Sheldon and his family began selling IBM modems and mainframes out of his brother John’s garage and 200 square feet of his father Chuck’s house. NHR has grown from a $20 million company in 2000 to $225 million today.
“We’re a good case of high growth and a small company,” said Sheldon, adding that they plowed nearly every dollar back into the business. “Our No. 1 customer were other brokers in the industry.”
He said NHR is not only benefiting with its lower prices in a down economy, but the area’s dependence on smart phones and use of data that’s exceeding supply helps, too.
“It was good to be a lower-priced retailer in the economy,” Sheldon said. “When no one was buying, they still weren’t buying from us, but the fourth quarter in 2009 was the best we’ve ever had.”
He said companies fail because they invest in a struggling industry, utilize bad strategy or have poor execution.
“Kodak film took too long to get out of the industry,” Sheldon said, “and look at bad execution by telecom companies such as Somera, which would pay their salesmen a percentage of money spent rather than what they brought in.”

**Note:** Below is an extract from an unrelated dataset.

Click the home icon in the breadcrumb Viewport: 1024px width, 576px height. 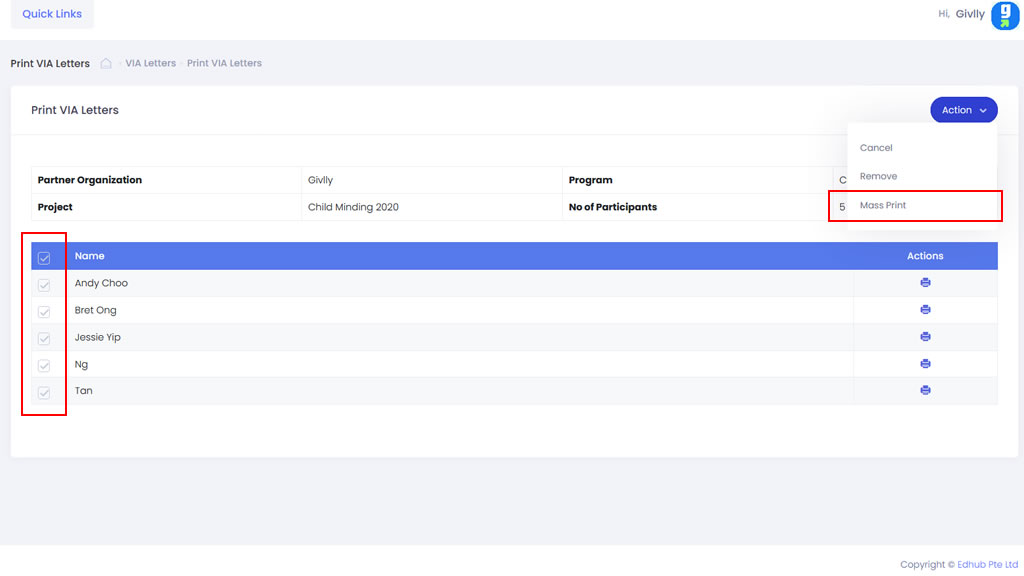[x=106, y=64]
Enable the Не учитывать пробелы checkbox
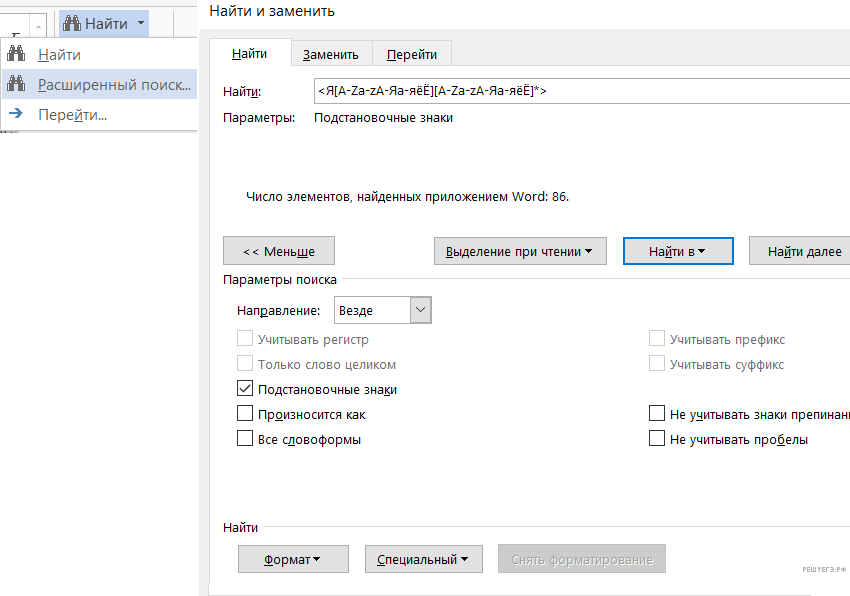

A current case could change the practice of resellers such as NHR. The Ninth Circuit Court of Appeals is deliberating the case Vernor v. Autodesk, which could outlaw the resale of most products. It would require resellers to separate the software before reselling the hardware, which doesn’t worry Sheldon too much because it’s a relatively simply process for what NHR sells.

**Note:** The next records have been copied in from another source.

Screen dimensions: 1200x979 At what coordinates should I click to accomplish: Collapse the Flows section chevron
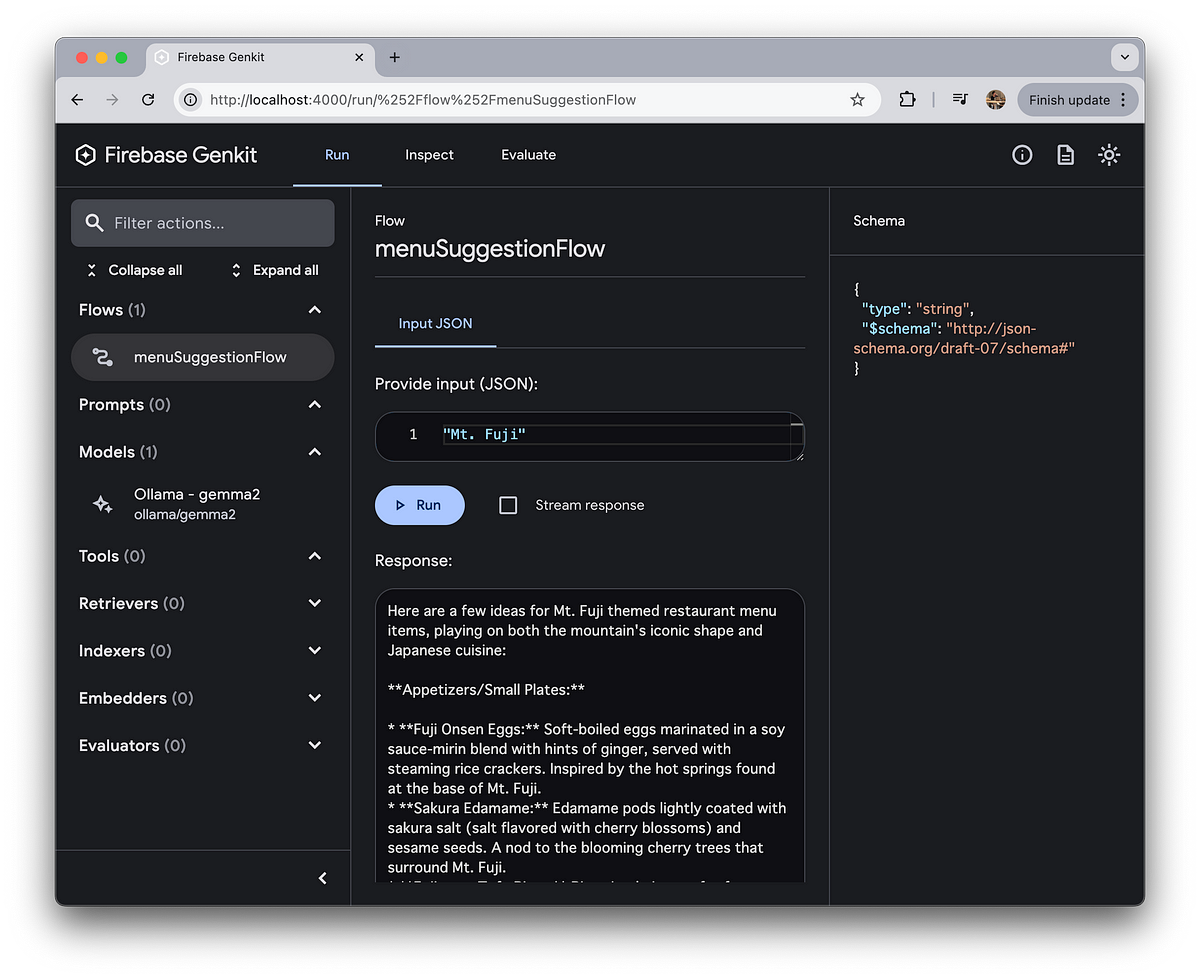tap(314, 310)
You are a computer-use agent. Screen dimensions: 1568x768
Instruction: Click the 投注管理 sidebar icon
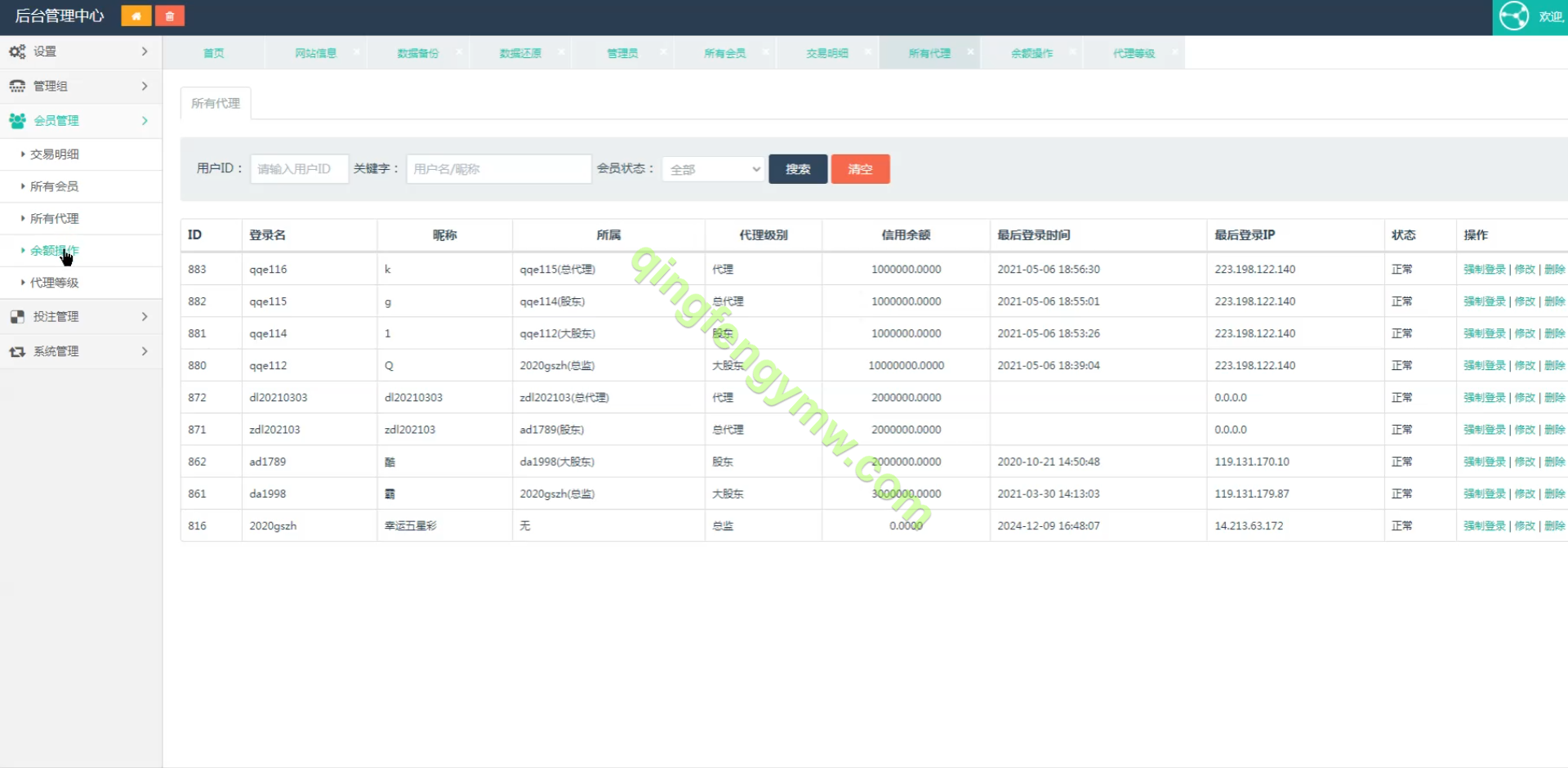tap(17, 317)
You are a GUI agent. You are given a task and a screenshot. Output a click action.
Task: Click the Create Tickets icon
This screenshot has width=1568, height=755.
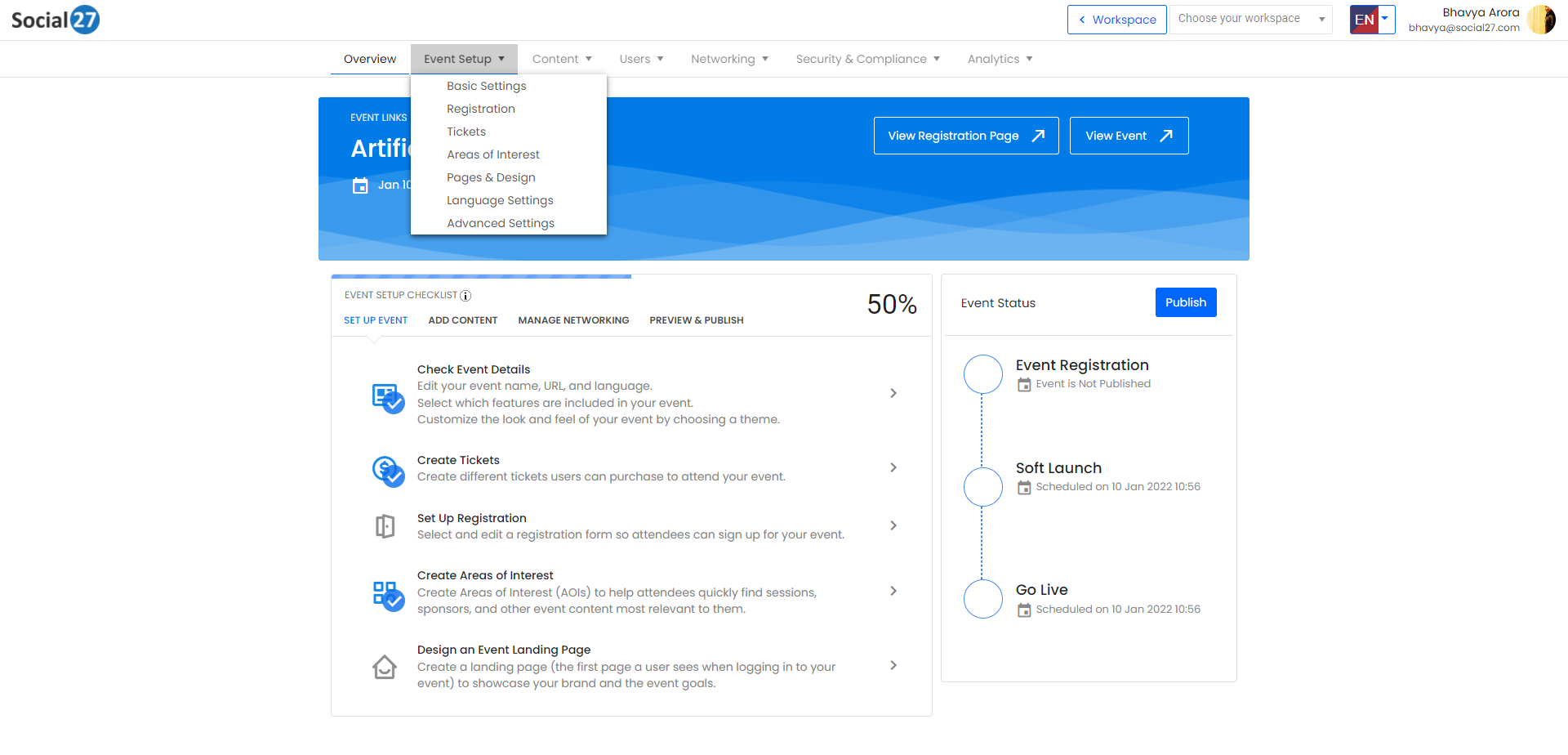387,471
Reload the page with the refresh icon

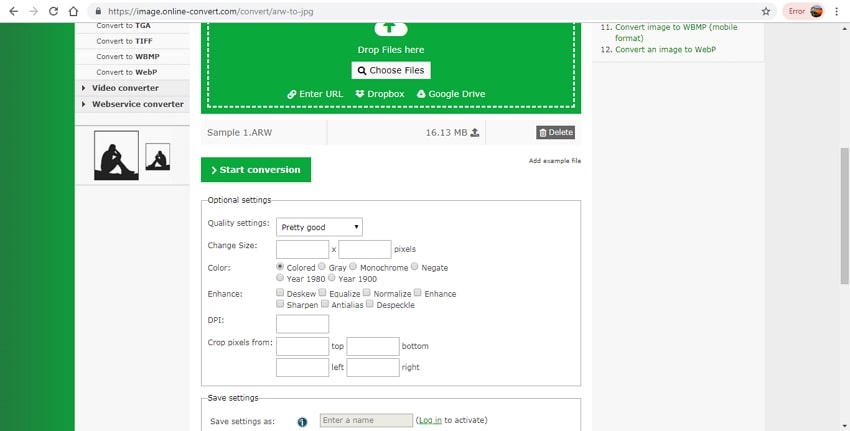[x=55, y=11]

He said Santa Barbara presents certain limitations to small businesses as well. There needs to be more development, according to Sheldon, and talent is hard to come by — if it wasn’t for UCSB and SBCC students, NHR wouldn’t find enough Internet engineers, he said.
Sheldon provided 10 tips to maintain a successful small business: Hire good people the moment you find them; think three years ahead; dog people love their pets more than their kids; no one is sick on Wednesday; use UCSB and SBCC as assets; don’t fly through San Francisco International Airport because 41 percent of United flights are delayed; learn to cover for maternity leave; keep your best people; hire the young and poor; and make the dress code clear.
For now, Sheldon is debating whether the company should spread itself thinner into new products or expand to Brazil or other Latin America locations.
But one thing is certain: NHR is not going public. Sheldon said the disclosure requirements and quarterly scrutiny aren’t worth it, even though LinkedIn decided to go public a week ago.
“We use LinkedIn every day,” he said, “but I still wouldn’t buy stock at 1,500 times a share.”